An example of the field in question:
ObjectId:"https:\/\/someone.com\/sites\/TYAB\/Collaboration\/CooperDivision\/FGF"
ObjectId:"https:\/\/someone.com\/teams\/OAH\/Solomon"
ObjectId:"https:\/\/someone.com\/sites\/MDH\/cfh\/CYresources"
ObjectId:"https:\/\/someone.com\/teams\/DPSC\/DVL\/SupportServices"
ObjectId:"https:\/\/someone.com\/sites\/MDHR"
ObjectId:"https:\/\/someone.com\/teams\/TYAB"
The unique identififer is after the first "/" after the words "sites" or after the word "teams"
Just FYI, the "\/" you see is a "\" and then a "/" which makes it look like a V.
So, I'm looking to grab TYAB, OAH, MDH, DPSC, MDHR and TYAB from these particular lines. I have thousands of entries to parse through like this.
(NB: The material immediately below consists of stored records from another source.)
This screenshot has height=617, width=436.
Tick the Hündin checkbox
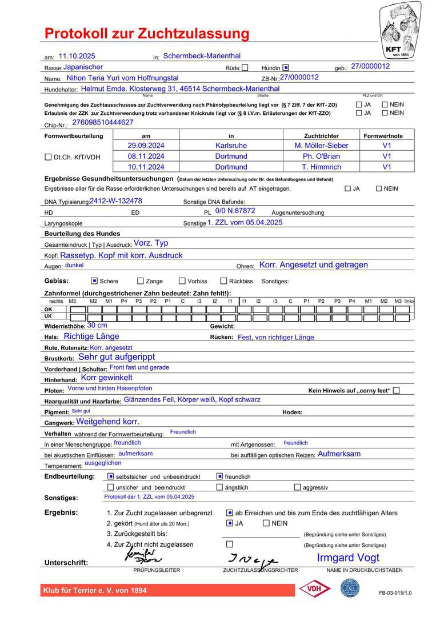click(x=286, y=67)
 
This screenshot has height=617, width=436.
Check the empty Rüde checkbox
click(x=245, y=67)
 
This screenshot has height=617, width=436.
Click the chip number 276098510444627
click(x=103, y=122)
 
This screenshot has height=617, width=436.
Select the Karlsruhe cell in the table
click(x=231, y=146)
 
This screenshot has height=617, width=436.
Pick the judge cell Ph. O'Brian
click(x=321, y=156)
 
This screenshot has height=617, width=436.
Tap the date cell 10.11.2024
click(x=146, y=167)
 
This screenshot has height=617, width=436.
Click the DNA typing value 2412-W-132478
click(x=116, y=201)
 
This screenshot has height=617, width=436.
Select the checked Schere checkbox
click(x=94, y=281)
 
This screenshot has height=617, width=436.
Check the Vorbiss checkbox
click(x=182, y=281)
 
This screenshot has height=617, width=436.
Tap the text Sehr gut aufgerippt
click(x=117, y=357)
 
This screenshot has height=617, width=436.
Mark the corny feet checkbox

Any help would be appreciated on just how I should approach this.
Thank you.
March 5th, 2018, 08:56 AM
-
So look for "sites" or "teams", the escaped slash, then the unique identifier.
What regex have you tried and how did it not work?
March 5th, 2018, 09:16 AM
-
Well, I know if I start with this following I can start to pinpoint the beginning but I'm not sure how to address "sites" and "teams" after that. I know I ultimately want everything between the 4th "/" and the 5th "\" or end of line as not all will have a fifth.
com\\\/
I'm guessing the easier way is to address the 4th "\" and 5th "/" but I'm having a problem trying to get my head around it. I'm new to this.
March 5th, 2018, 09:48 AM
-
You don't even have to care about the "com" or really anything else on that line because there's only one "sites\/" and one "team\/". That's all you need.
Code:
(sites|team)\/([A-Z]+)
Needs one or three two more backslashes to deal with the one already in there.
Last edited by requinix; March 5th, 2018 at 11:22 AM.
March 5th, 2018, 10:20 AM
-
I modified it slightly to the following:
(sites|teams)(\\\/)([A-Z]+)
I had to do this as it wasn't finding the "\/" correctly.
So, now it will highlight either sites\/(Identifier) or teams\/(Identifier) but I only want the Identifier
Example of what is being highlighted in my current search:
sites\/MDHR
teams\/MDHR
I'm trying to target just the "MDHR" piece which is the identifier.
After I get this then I will have to figure out how I transition the identifier over to a new field or file, but baby steps for me right now.
March 5th, 2018, 11:23 AM
-
The identifier will be $3 or \3 or both depending on your editor/regex engine. It's okay if it highlights the rest.